Passing arguments with type mismatchs has always been illegal in Fortran, but it was a relatively common practice because 1) it was convenient (for instance to store indifferently integer or real variable in a work array, 2) it was guaranteed to work, and 3) there was no compile-time checks for that.

Thank you both. Another thing I am seeing is indexing an array variable with seemingly floating point variables. As an example, consider this line above

       w(1)=ialbetas+0.1

This is later on used as

        subroutine idd_random_transf(x,y,w)
        implicit real *8 (a-h,o-z)
        save
        dimension x(*),y(*),w(*)
c
c       applies rapidly a random orthogonal matrix
c       to the user-specified real vector x, 
c       using the data in array w stored there by a preceding 
c       call to routine idd_random_transf_init.
c
c       input:
c       x -- the vector of length n to which the random matrix is
c            to be applied
c       w -- array containing all initialization data
c
c       output:
c       y -- the result of applying the random matrix to x
c
c
c        . . . allocate memory
c
        ialbetas=w(1)
        iixs=w(2)
        nsteps=w(3)
        iww=w(4)
        n=w(5)
c
        call idd_random_transf0(nsteps,x,y,n,w(iww),
     1      w(ialbetas),w(iixs))
c
        return
        end

ialbetas here is strange since according to the comments it should be an integer.
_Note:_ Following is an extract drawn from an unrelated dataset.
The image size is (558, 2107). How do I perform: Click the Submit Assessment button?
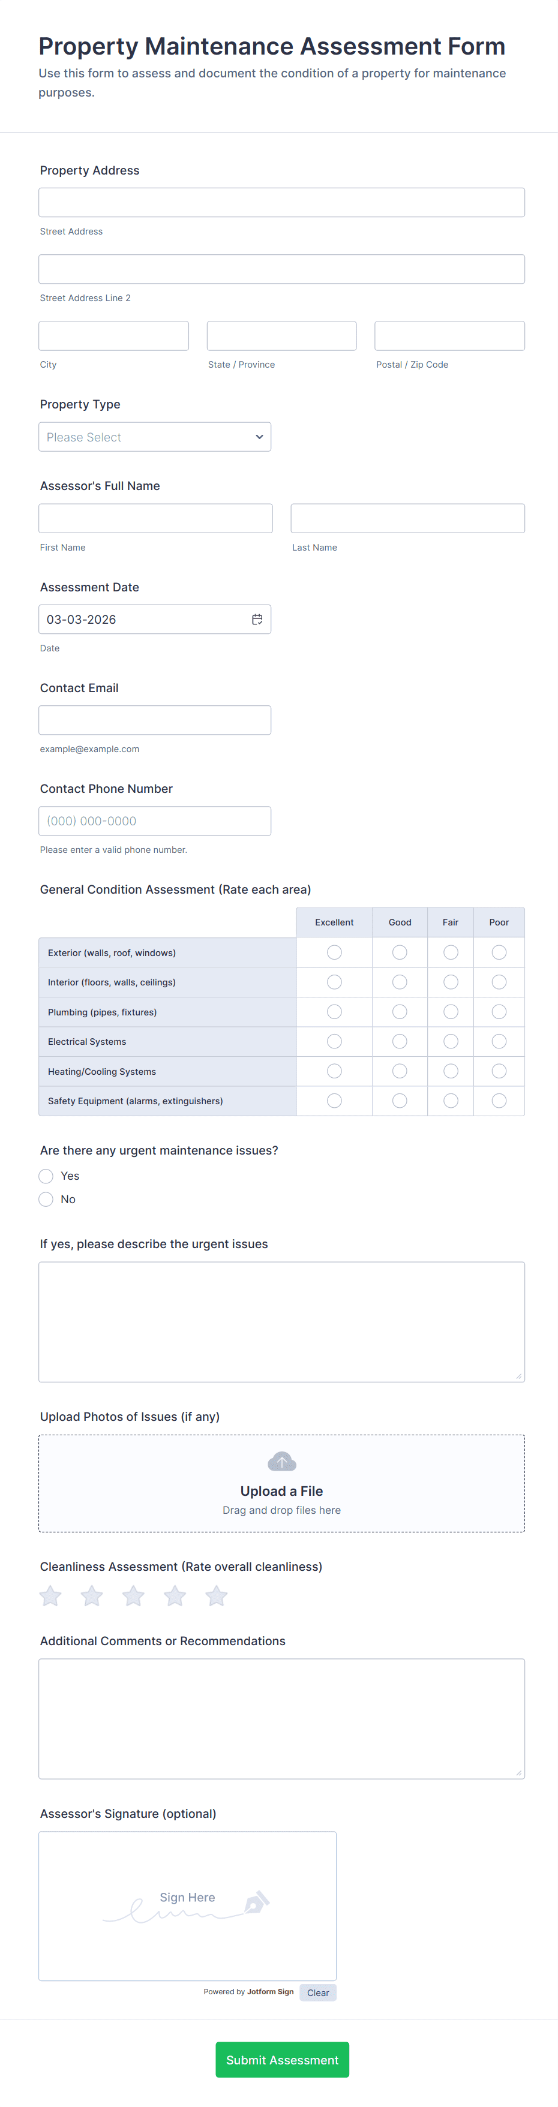pyautogui.click(x=281, y=2060)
But I can’t see the significance of 0.1. is there any similar shortcuts that people used to use?

It’s hard to tell what was the intention of the author here… My guess:

  • for some reason the author temporarily stores some indexes (which are integers by nature) in a floating point array
integer i
real*8 a
a = i   ! implicit casting
call somesub(a)
  • at some point he has to retrieve the values as integers
subroutine somesub(b)
real*8 b
integer j
j = b   ! implicit casting, equivalent to j = int(b)
  • Depending on how the processor handles the rounding, there is a risk at the end to have j == i-1. Adding 0.1 is a way to avoid such a case.
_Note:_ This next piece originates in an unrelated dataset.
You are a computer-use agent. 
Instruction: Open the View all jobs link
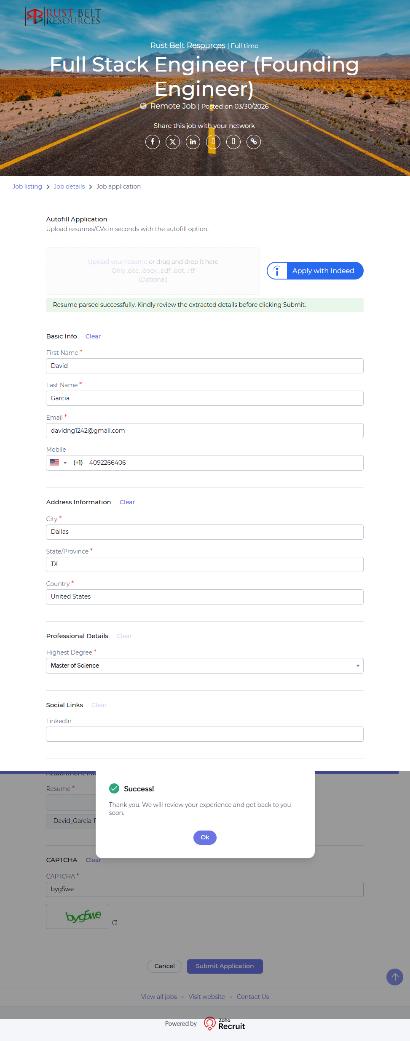point(159,997)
Just a guess… In practice the risk is close to zero, as an IEEE 64 bit floating points variable can store the exact representations of all the integers up to 2^{53}: I doubt the code has indexes that are larger than this value…

3 Likes

As @PierU has hypothesized, it could be due to the truncation when casting from real to integer. This is an issue also in LAPACK, where the work-size query returns a real value: Loss of precision in all single precision workspace queries, implicit and explicit · Issue #600 · Reference-LAPACK/lapack · GitHub (see the comment by @mgates3 on Jul 21, 2021)

Ah OK. That’s a bit too much for my acceptable magic level considering there is also a lot of SAVE involved.

So probably I’ll be better off recoding the algorithm and not the code flow. Thank you very much for the explanation. Off to the abyss then.

Yes we also fixed it on SciPy side. See the last entry in that thread as a link to the PR.